The following was translated from the German publication Spiegel:

Ex-Lehman Bankers Getting Billions in Bonuses

The collapse of U.S. investment bank Lehman Brothers sparked the global financial crisis. But now, according to SPIEGEL information, 2,500 employees of the bankrupt company received billions in guaranteed bonuses from their new employer – ironically for the crisis years 2008 and 2009.

2,500 Ex-Lehman employees in Europe have collected guaranteed bonuses for the crisis years 2008 and 2009 amounting to two billion dollars. While the bankruptcy of their bank has caused the world financial crisis, they got on average about 400,000 dollars – per person, according to Spiegel.

On 15 September 2008, the U.S. investment bank Lehman Brothers collapsed – and thus brought a devastating chain reaction. The global financial system was nearing collapse, the world suffered a property loss of at least 15 trillion U.S. dollars.
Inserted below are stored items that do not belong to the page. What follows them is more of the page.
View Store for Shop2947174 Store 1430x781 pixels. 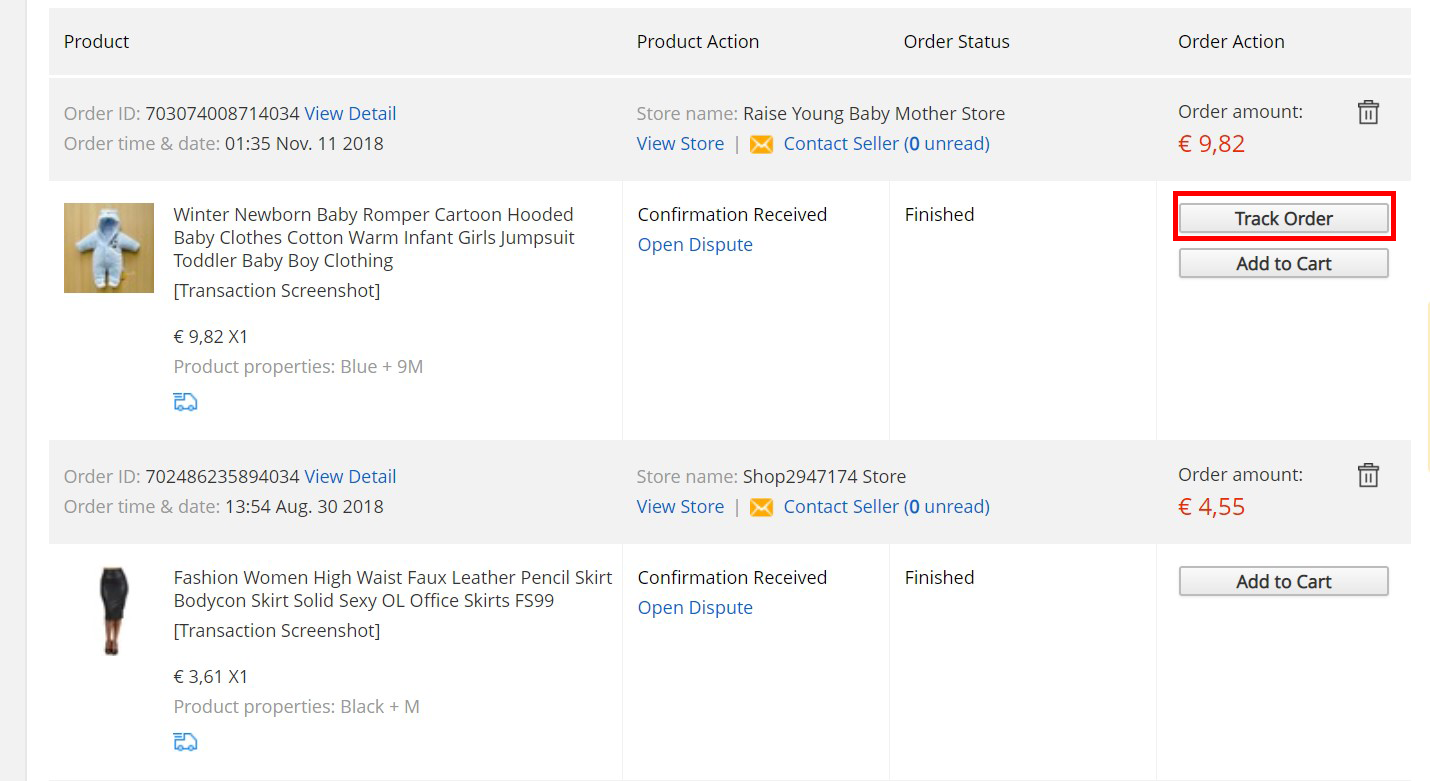click(680, 506)
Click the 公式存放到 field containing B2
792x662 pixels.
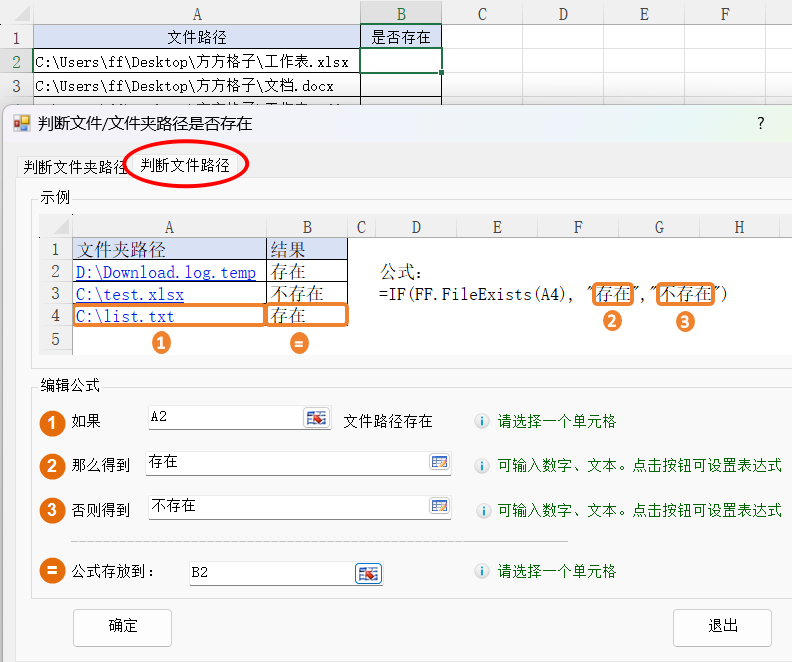point(270,573)
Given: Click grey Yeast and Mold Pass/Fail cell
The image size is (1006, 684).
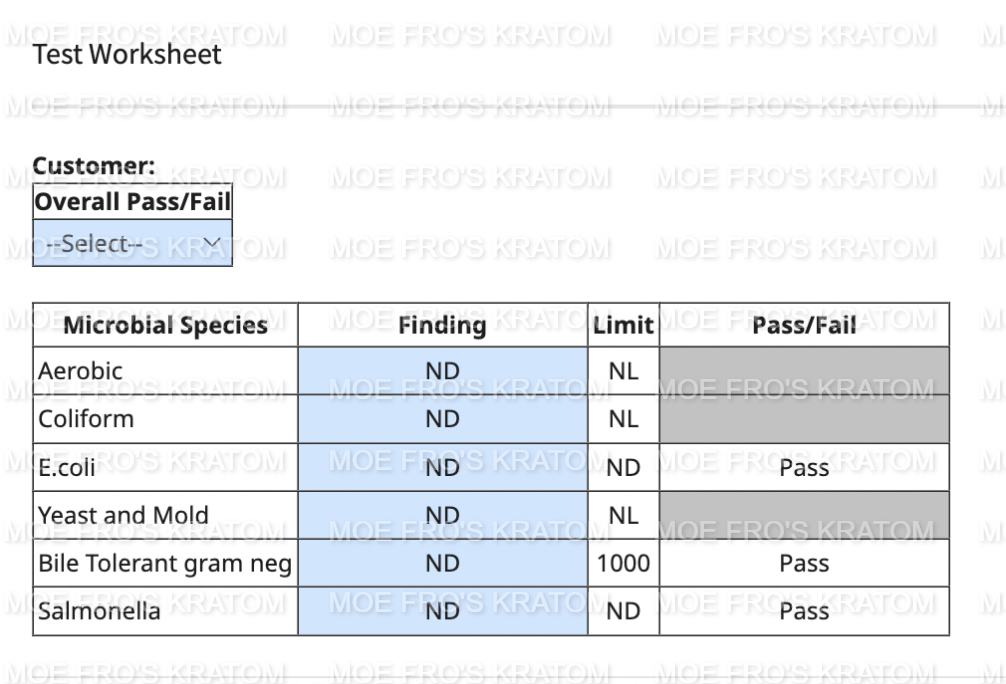Looking at the screenshot, I should [804, 515].
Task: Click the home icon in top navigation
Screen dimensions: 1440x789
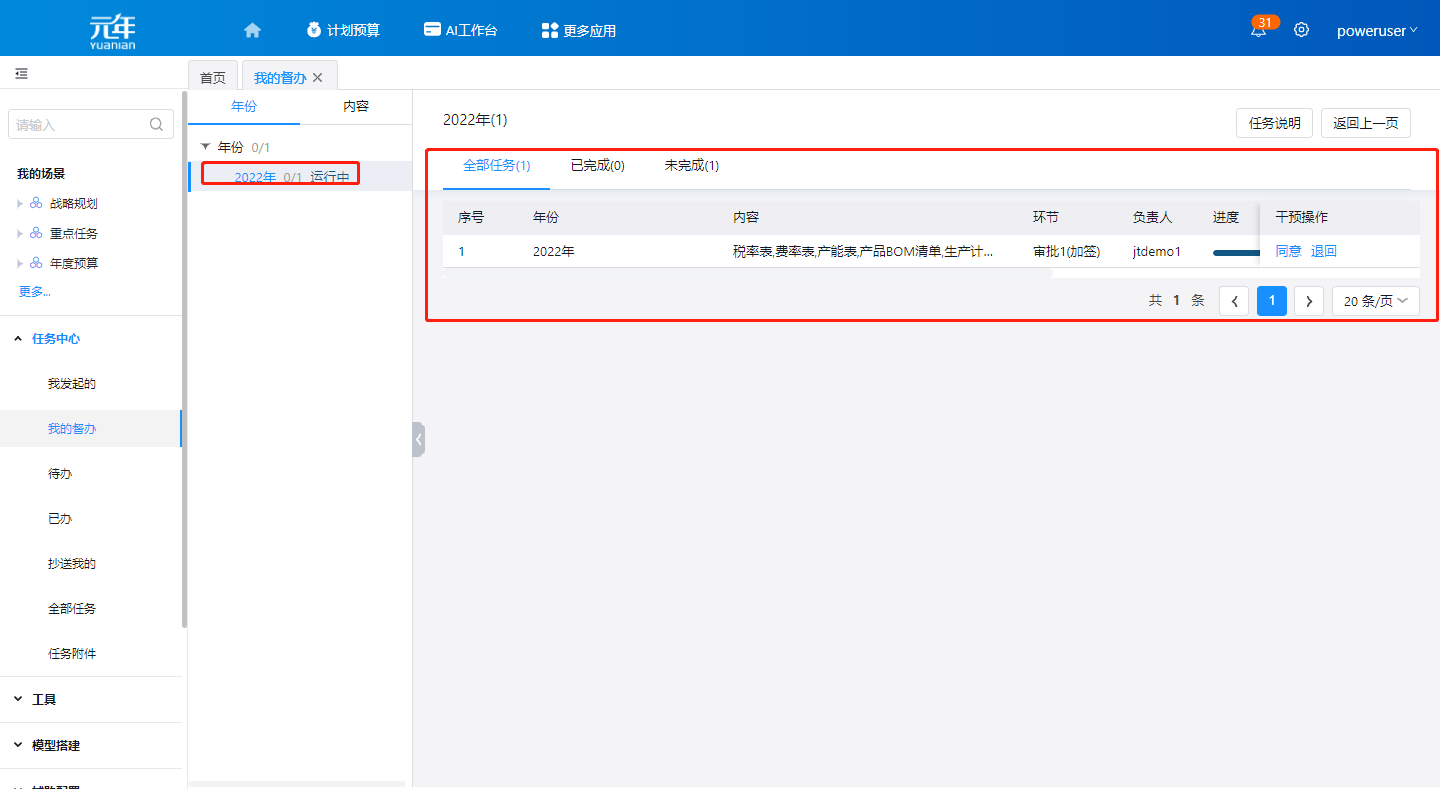Action: tap(252, 30)
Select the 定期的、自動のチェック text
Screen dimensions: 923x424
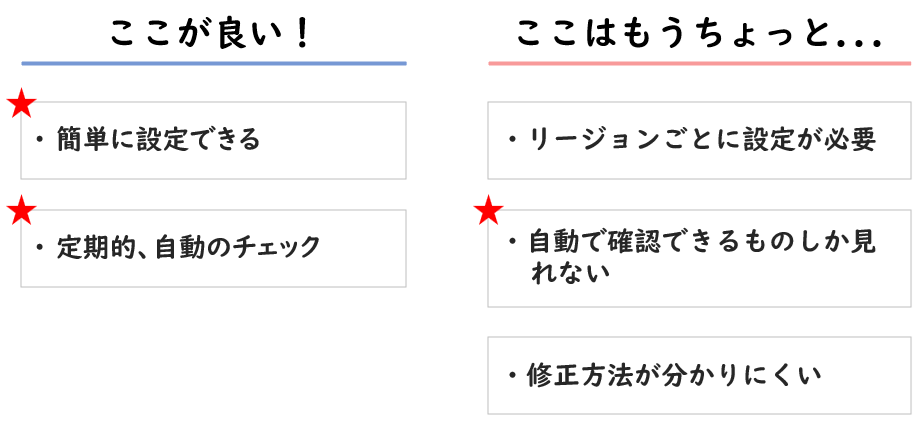click(x=188, y=247)
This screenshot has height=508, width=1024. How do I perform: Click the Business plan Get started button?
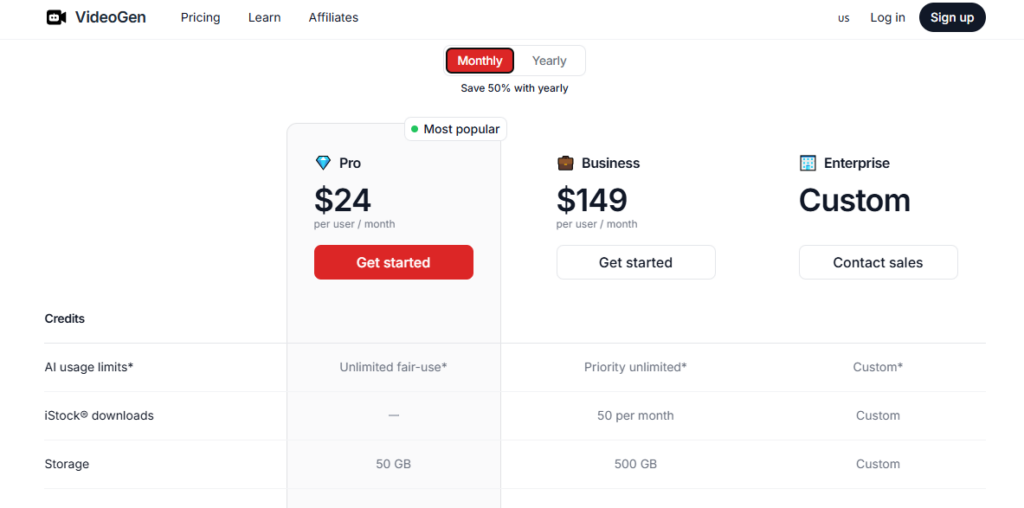636,262
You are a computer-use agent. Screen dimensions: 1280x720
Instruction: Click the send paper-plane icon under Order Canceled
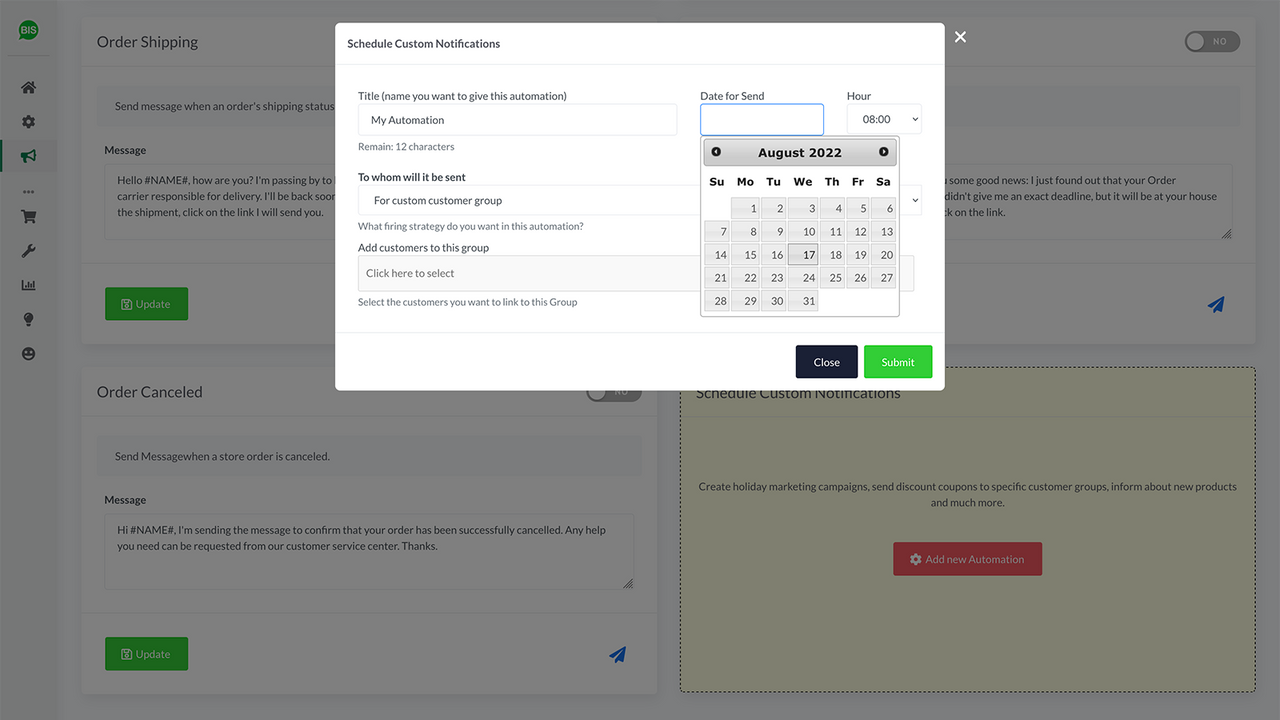[x=618, y=653]

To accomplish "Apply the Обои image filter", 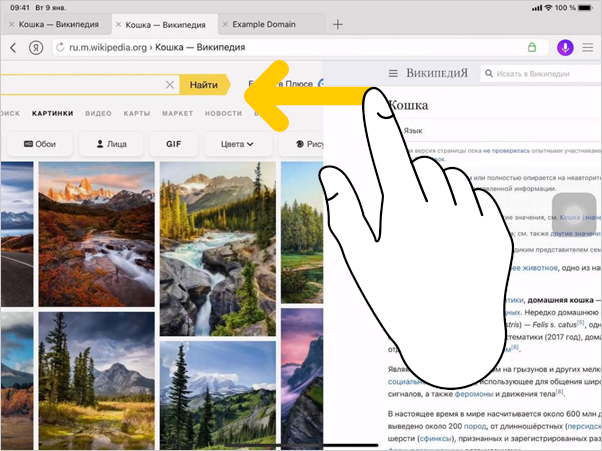I will 36,144.
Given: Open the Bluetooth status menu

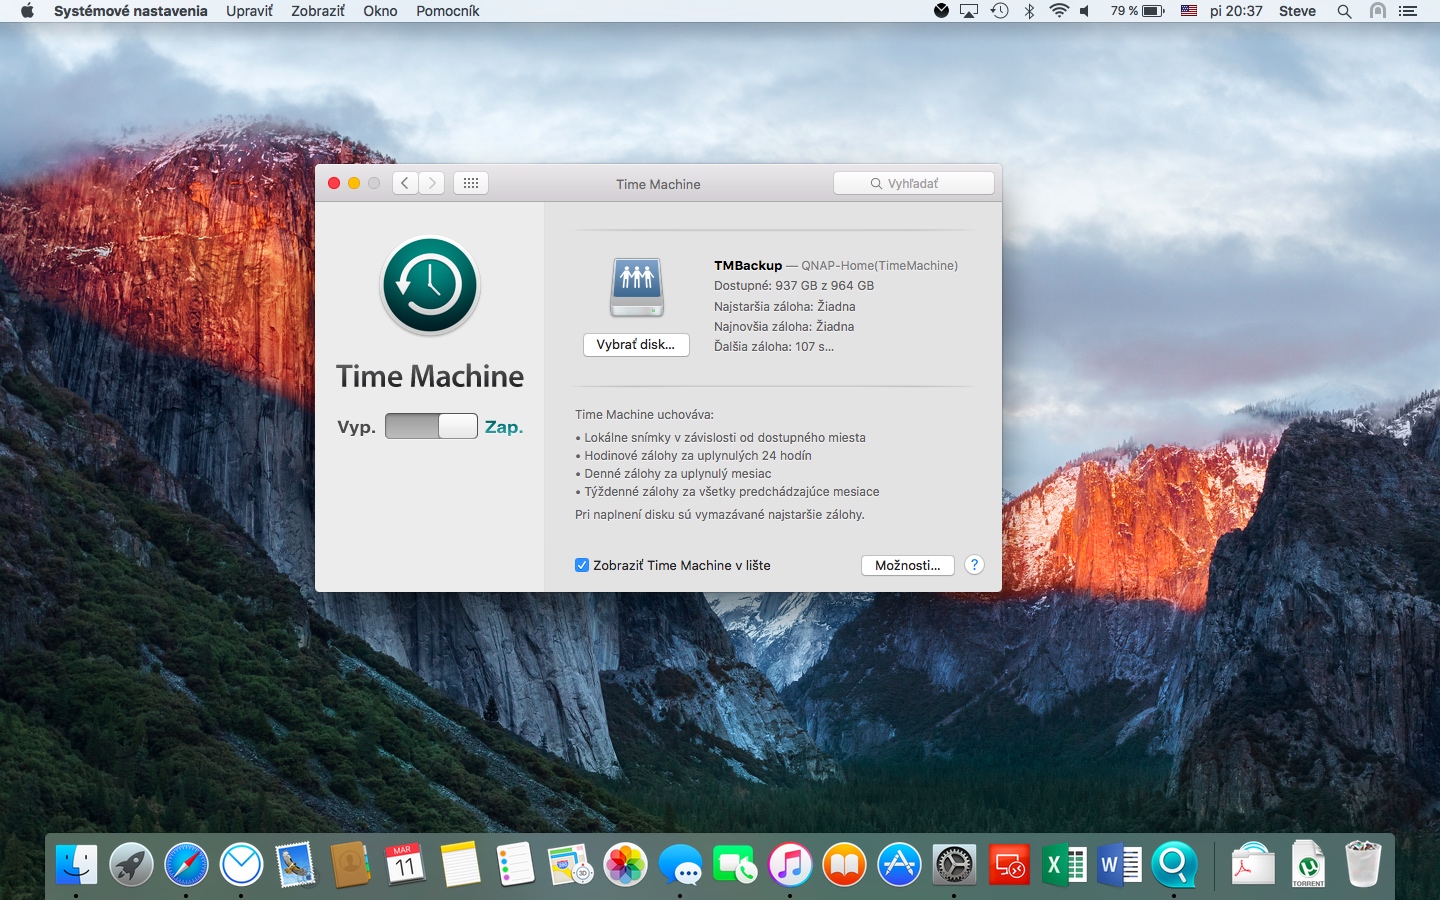Looking at the screenshot, I should pos(1029,11).
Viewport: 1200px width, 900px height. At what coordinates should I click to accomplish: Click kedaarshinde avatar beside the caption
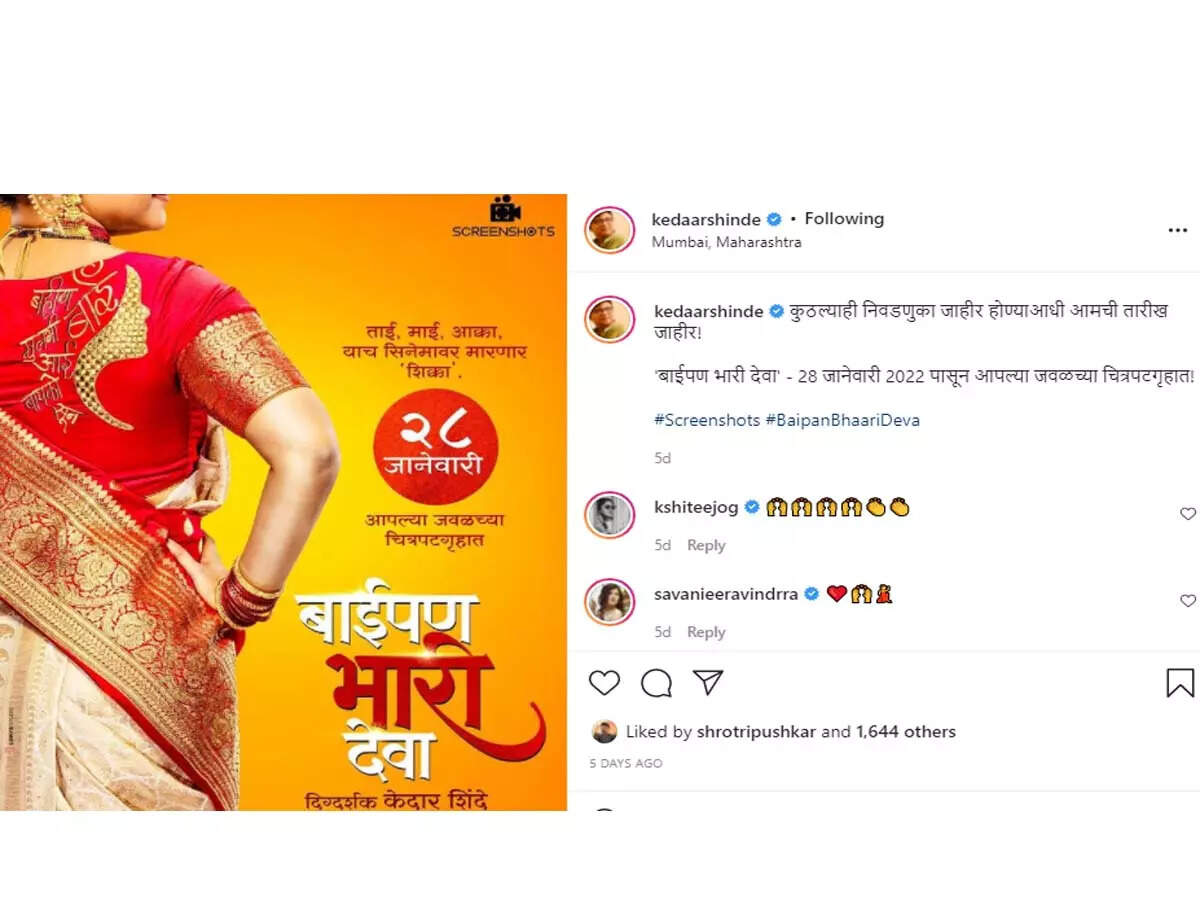click(x=610, y=319)
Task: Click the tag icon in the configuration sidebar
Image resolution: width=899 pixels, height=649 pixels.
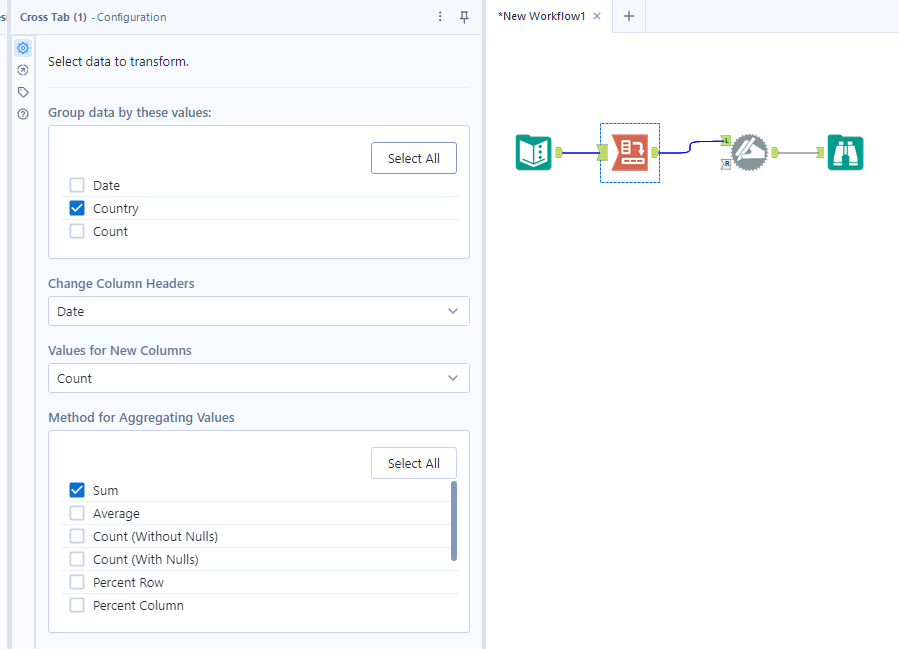Action: coord(22,91)
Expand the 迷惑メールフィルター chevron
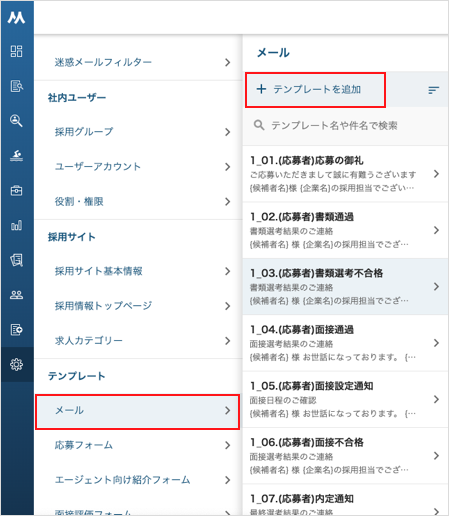Screen dimensions: 449x516 click(x=227, y=62)
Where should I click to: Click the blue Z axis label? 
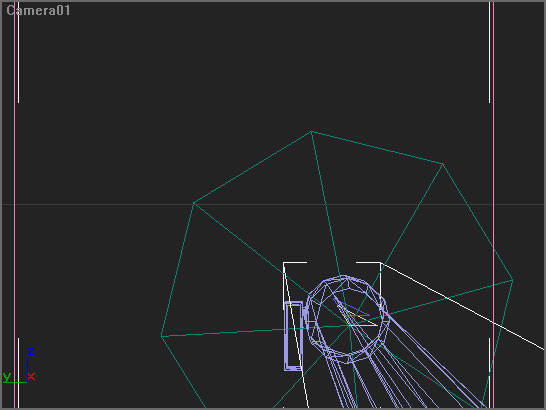[31, 351]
The bankers were taken over in October 2008 by the Japanese finance house Nomura, and persuaded to stay by guaranteeing them bonuses. Many guarantees only expire in March this year. Most London-based investment bankers are also not affected by the penalty tax by the British Government in the amount of 50 percent.

The guaranteed bonuses would be taxed as fixed income, was given as an explanation. Christian Meissner, the former European head of Lehman and now head of Nomura Europe, also sues the liqudator of his former employer for 17.3 million U.S. dollars which were promised to him in his four years at the U.S. bank but not yet disbursed.